#### [Written problem]
Output every one of the rows below as a Markdown table with two columns, Row for the line number and Line for the text, skipping blank lines and leaving out the pictures.

· · · ·

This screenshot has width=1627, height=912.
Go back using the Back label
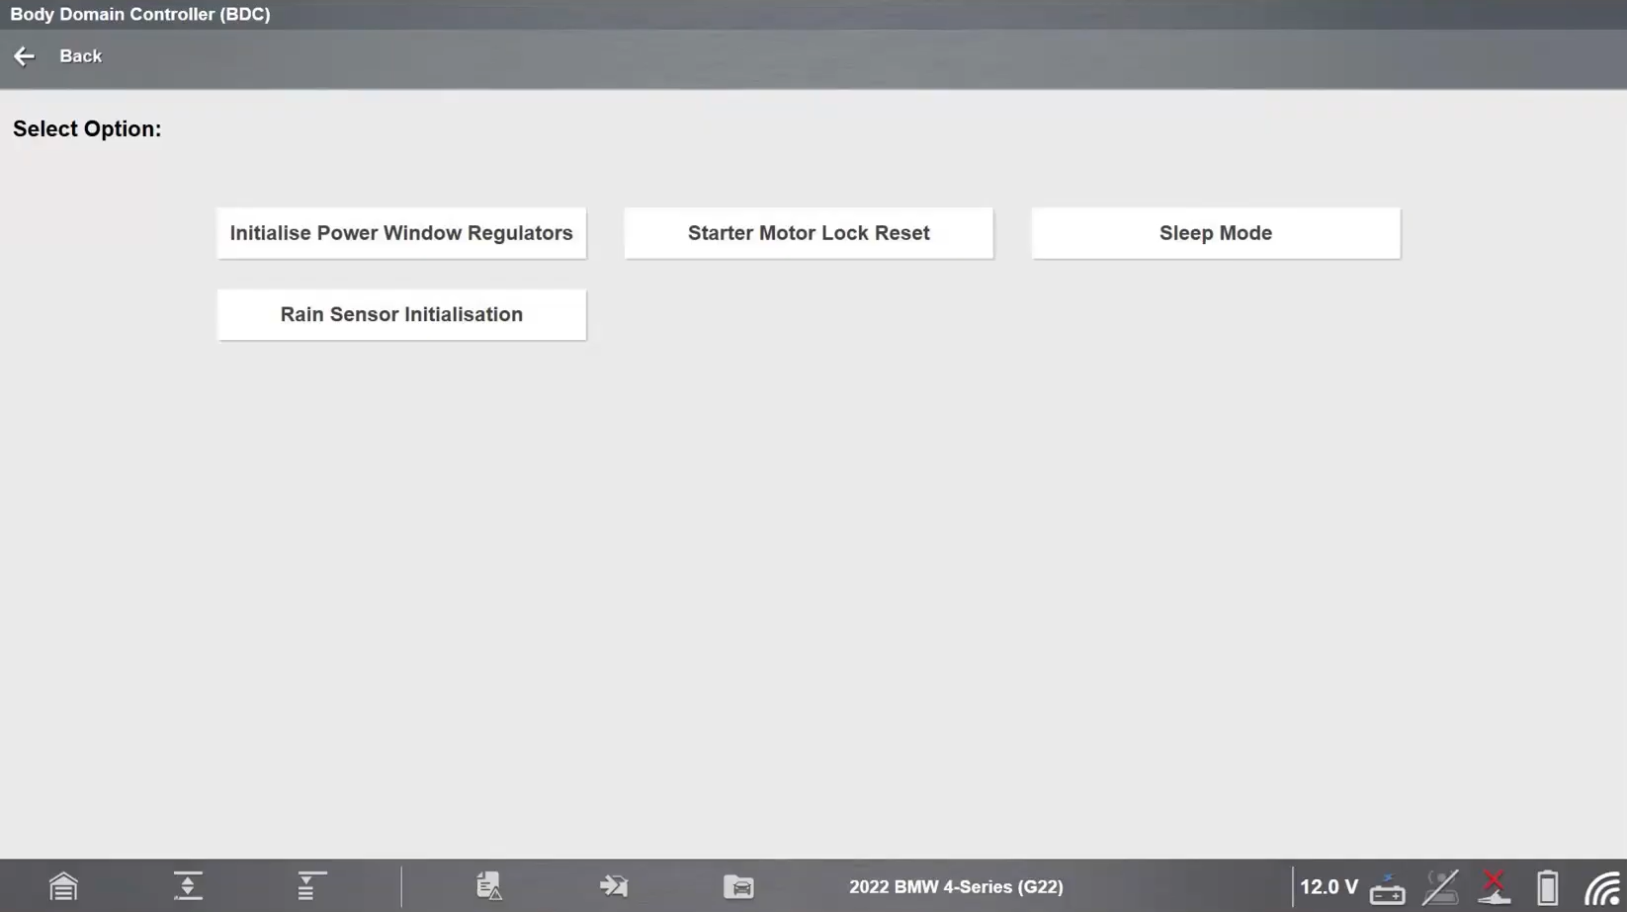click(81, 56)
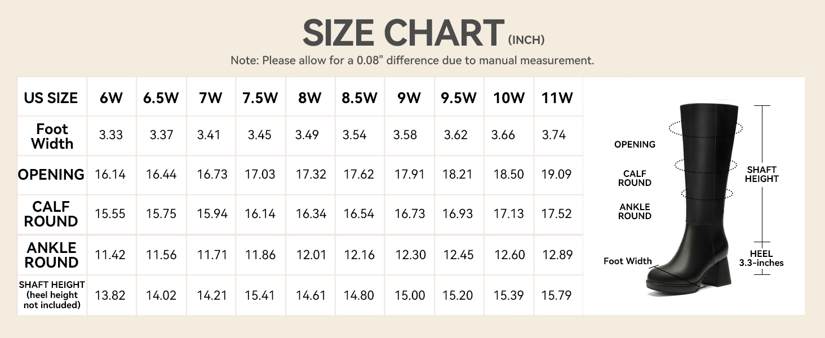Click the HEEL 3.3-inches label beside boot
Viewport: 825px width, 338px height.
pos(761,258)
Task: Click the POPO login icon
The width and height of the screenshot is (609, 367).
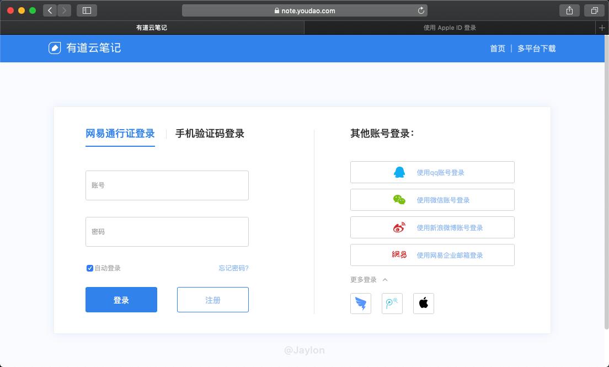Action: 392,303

· · · ·

#### [The output]
| Row | Line |
|---|---|
| 1 | This screenshot has width=1627, height=912. |
| 2 | Go back using the Back label |
| 3 | click(81, 56) |
| 4 | Click the HEEL 3.3-inches label beside boot |
| 5 | Viewport: 825px width, 338px height. |
| 6 | pos(761,258) |
| 7 | Task: Click the POPO login icon |
| 8 | The width and height of the screenshot is (609, 367). |
| 9 | Action: 392,303 |